Begeistert über Youtuberin
Die BBC-Dokumentation "My life: Born to vlog“ gibt einen so persönlichen Einblick in Nikkis Alltag, dass man sich mit dem Mädchen richtig identifizieren kann. Die Doku steht in der Kategorie "Non-Fiktional für 11- bis 15-Jährige“ im Wettbewerb mit 15 anderen Filmen. In kleinen Grüppchen sehen sich die internationalen Fachleute für Kinderfernsehen die Programme an und diskutieren anschließend über die Stärken und Schwächen der einzelnen Filme. Sie sei begeistert von der Doku über die Youtuberin, sagt diese Fernsehmacherin aus Äthiopien:
Das ist eine tolle Art, über solche Belastungen zu sprechen, denn, ja, es ist eine Belastung, aber man zeigt damit auch, wie betroffene Kinder diese bewältigen. Und das gibt auch anderen Kindern viel Kraft. - Äthiopische Teilnehmerin
Sie müssen Lotto-Scheine verkaufen
Genau das sei auch das Ziel der Programme, die bei dem Festival gezeigt werden, sagt die Festivalkoordinatorin Kirsten Schneid:
Kann man Geschichten so erzählen, dass diese Kinder bewusst in ihrem Selbstvertrauen, in ihrer eigenen Kraft und eben in ihrer Resilienz stärken? Damit setzt sich ganz bewusst der Prix Jeunesse 2018 auseinander. - Kirsten Schneid
Der Film „Deadline“ etwa begleitet vietnamesische Kinder, die Lotteriescheine verkaufen oder in den Dünen Sandbords an Touristen vermieten müssen, um ihr Schulgeld bezahlen zu können. Unaufdringlich zeigt er das resignierte Schweigen, die Enttäuschung eines Geschwisterpaars, das nicht genügend Geld verdient hat – wie dem kleinen Jungen eine Träne über die Wange läuft, weil seine große Schwester nicht mehr zur Schule gehen darf, obwohl sie doch so klug ist.

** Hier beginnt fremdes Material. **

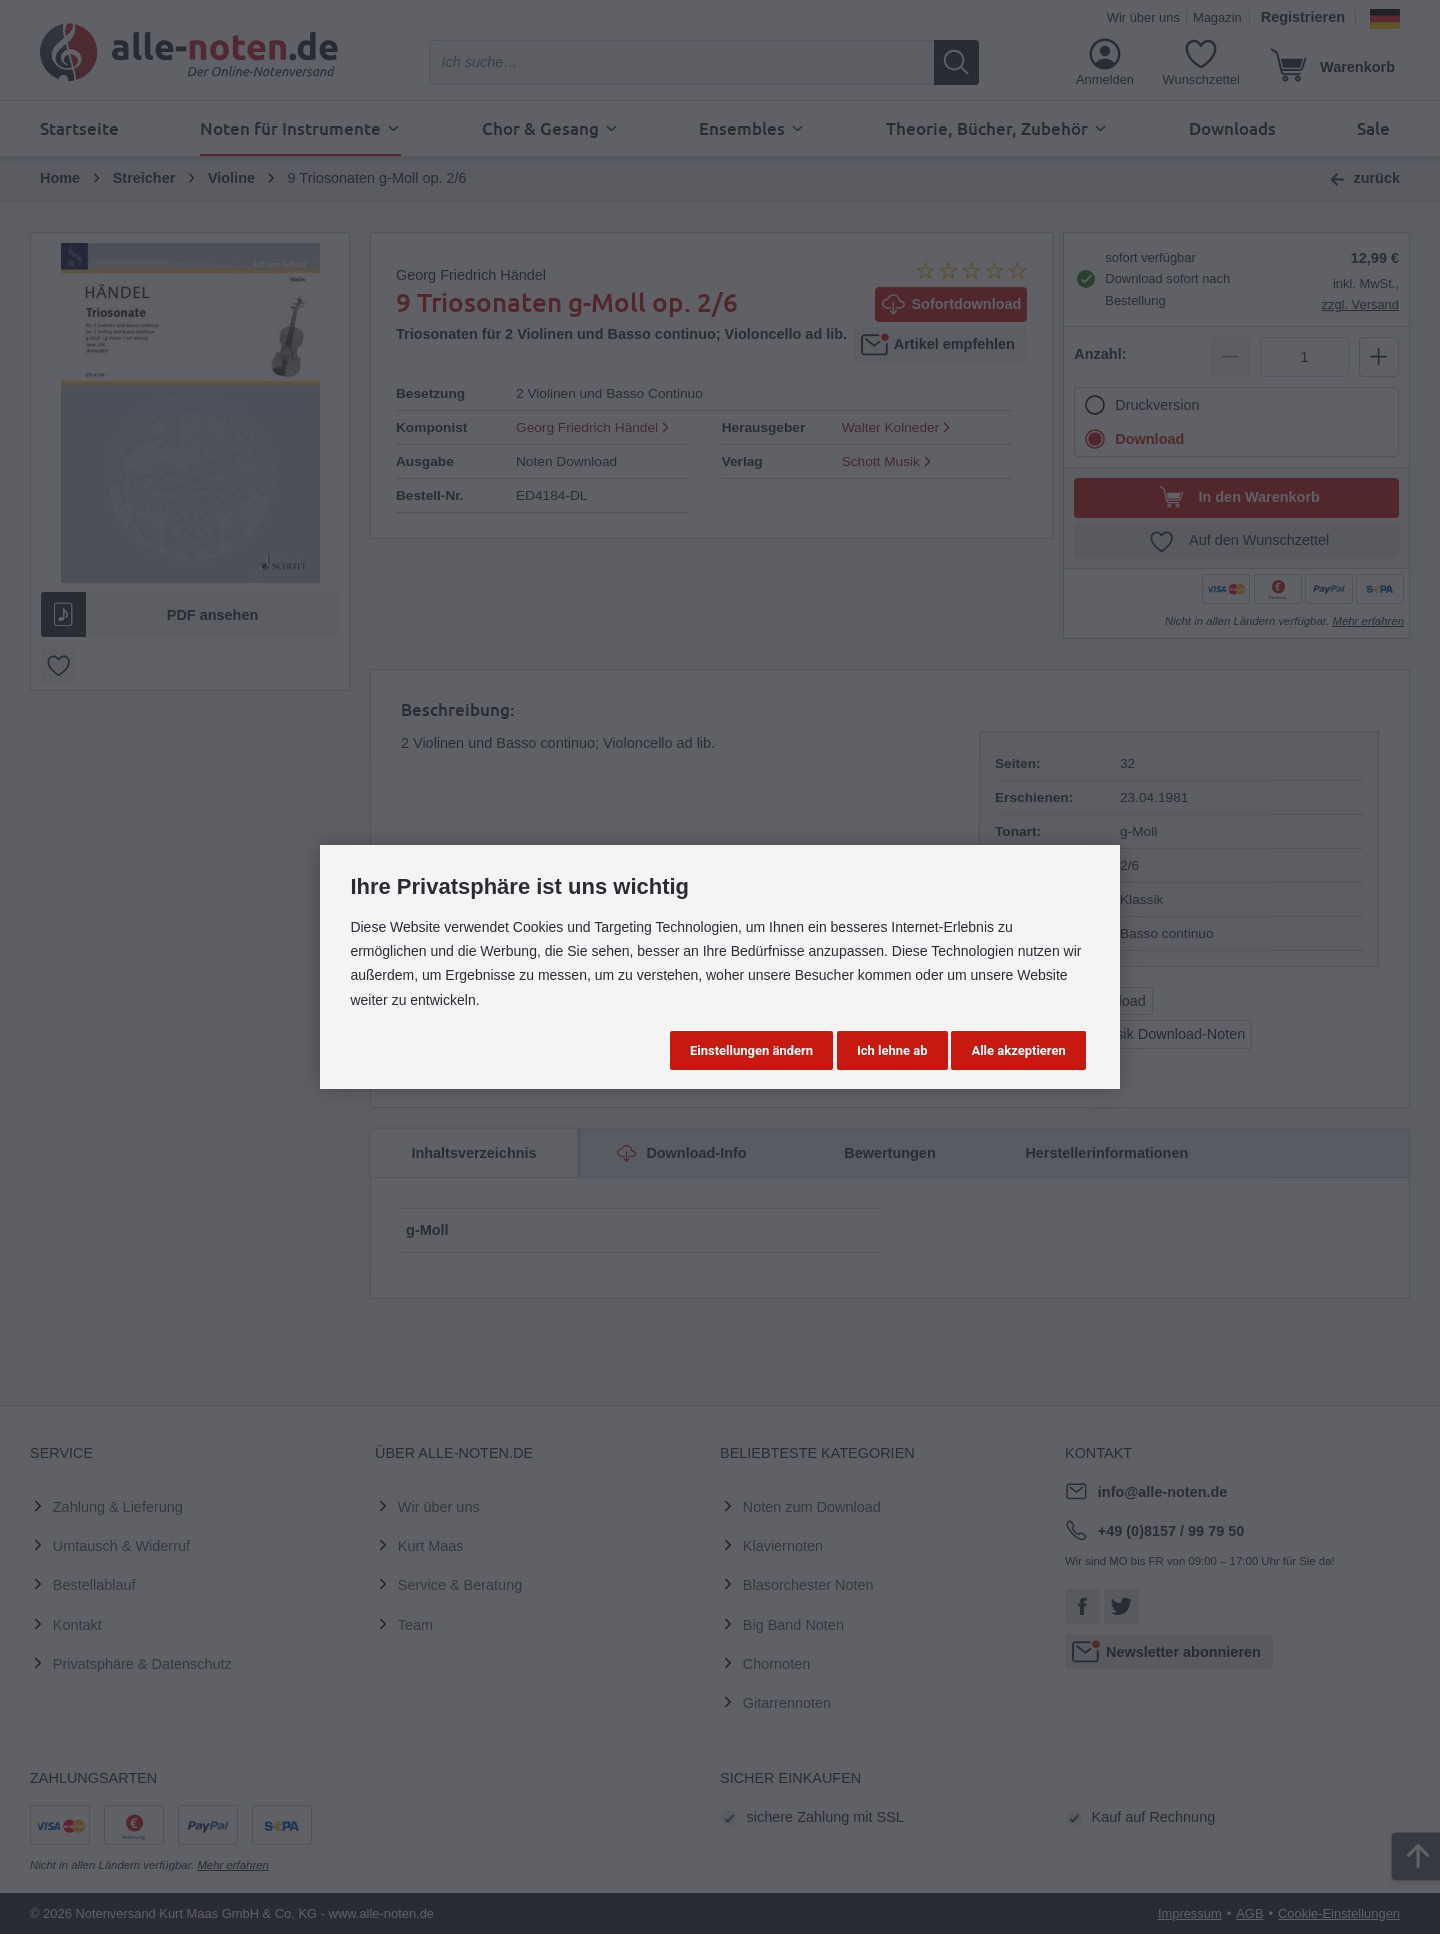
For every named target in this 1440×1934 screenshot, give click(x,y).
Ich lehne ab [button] (892, 1050)
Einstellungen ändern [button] (751, 1050)
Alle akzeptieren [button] (1018, 1050)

Pyramiden und Polarlichter
In dem australischen Film „What it’s like to experience a disability“- zu deutsch: „Wie es ist, eine Behinderung zu haben“ – kommen Kinder mit Behinderung selbst zu Wort. Zwei Brüder zählen die Dinge auf, die sie unbedingt noch sehen wollen, bevor sie komplett blind sind: die chinesische Mauer, die Pyramiden in Ägypten oder die Polarlichter. Ein Junge mit amputiertem Arm sagt, er wolle später bei den Paralympics ein paar Medaillen gewinnen, weil er ein guter Sportler sei. Dann blickt er direkt in die Kamera und ermutigt andere Kinder mit Behinderung:
An alle da draußen, die eine Behinderung haben: Wenn Ihr etwas wirklich wollt, dann könnt ihr ALLES schaffen. Und die Leute, die zu euch sagen, dass ihr komisch seid und so – macht einfach weiter, egal, was sie denken. Macht einfach weiter mit Eurem Leben und habt Spaß! -Ausschnitt aus: „What it’s like to experience a disability“
Wie viele Kinder halten 25 Minuten durch?
Auf dem Festival werden klassische Dokumentationen und Spielfilme, aber auch kurze Formate gezeigt. Letztere seien für Kinder besonders geeignet, sagt dieser israelische Medienforscher für Kinderfernsehen, denn
Diese sind an die heutigen Sehgewohnheiten von Kindern angepasst. Wie viele Kinder schauen schon eine 25-minütige Dokumentation an? Das ist eine der großen Herausforderungen heutzutage. - Israelischer Medienforscher
Der Prix Jeunesse versteht sich als Workshop-Festival, bei dem nicht nur über die Filme im Wettbewerb, sondern auch über Trends des Kinderfernsehens diskutiert wird:
Die wollen die guten Inhalte und da ist weiterhin der Bedarf da und dann eher die Herausforderung, auch mit der Zielgruppe mitzugehen: Wo suchen sie danach und ist man da präsent?
sagt die Festivalkoordinatorin. Denn Kinderfernsehen wird auch in Zukunft beliebt bleiben - lediglich die Plattformen verändern sich.